Episode Summary by AI

I get off my desk and talk through a draining family heavy day with long calls and frustration that killed my work output. Lexi is gone and I feel the lack of physical comfort. I notice my habit of over analyzing until I do nothing. I post Blade screenshots to recruit testers and explain competitive self development with public stats, followers, accountability, team mode, solo mode, bug hunting, and week logic fixes. I review Spotify for Creators milestones and worry about missing episodes on Spotify while I reset with a written list.

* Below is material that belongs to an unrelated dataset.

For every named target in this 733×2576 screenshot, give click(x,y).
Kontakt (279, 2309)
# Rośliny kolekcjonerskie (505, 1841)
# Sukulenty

Notable Quotes From This Episode, by AI

  • It's like I'm playing chess against myself and then I never do anything because I see the counter moves that could be played 5 moves ahead of time, but nothing is ever played because I don't even make the 1st move, so it's just mental chess solo royale against myself always.
  • It's pretty exciting to find these little bugs. they're not even bug just just errors. It's exciting to go through and find these errors and I guess diagnose the problems to then fix it because then from that point on, I know for a fact that whatever numbers is pumping out from that point forward are accurate and they're correct.
  • So, I don't know how this is gonna work. Long term. I don't I don't know how it's gonna, how we're gonna make this happen. But we will make it happen, and Yeah.

Funny, Out of Context Quotes, by AI

  • It thinks my my ear is over the phone, so therefore it starts recording a voice memo, or voice messages to send. Fucking annoying, it happens all the time.
  • I don't even know 39 people. that I would talk to to share my show, so that's cool.
  • I'm walking around my kitchen. There's a lot of reverb in here. I don't give a fuck.

My Thoughts & Feelings for Today - Summarized by AI

I feel emotionally cooked from family stuff and it messed up my momentum. I miss Lexi being here and it annoys me that I even overthink how I sound when I say that. I can see how often I trap myself in mental simulations and it keeps me from acting. The bright spot is Blade progress and the satisfaction of diagnosing why numbers are wrong and fixing them. I feel grateful for the Spotify listeners but still confused by the growth labels. I feel stressed by a stacked list of obligations and I need to just knock them out.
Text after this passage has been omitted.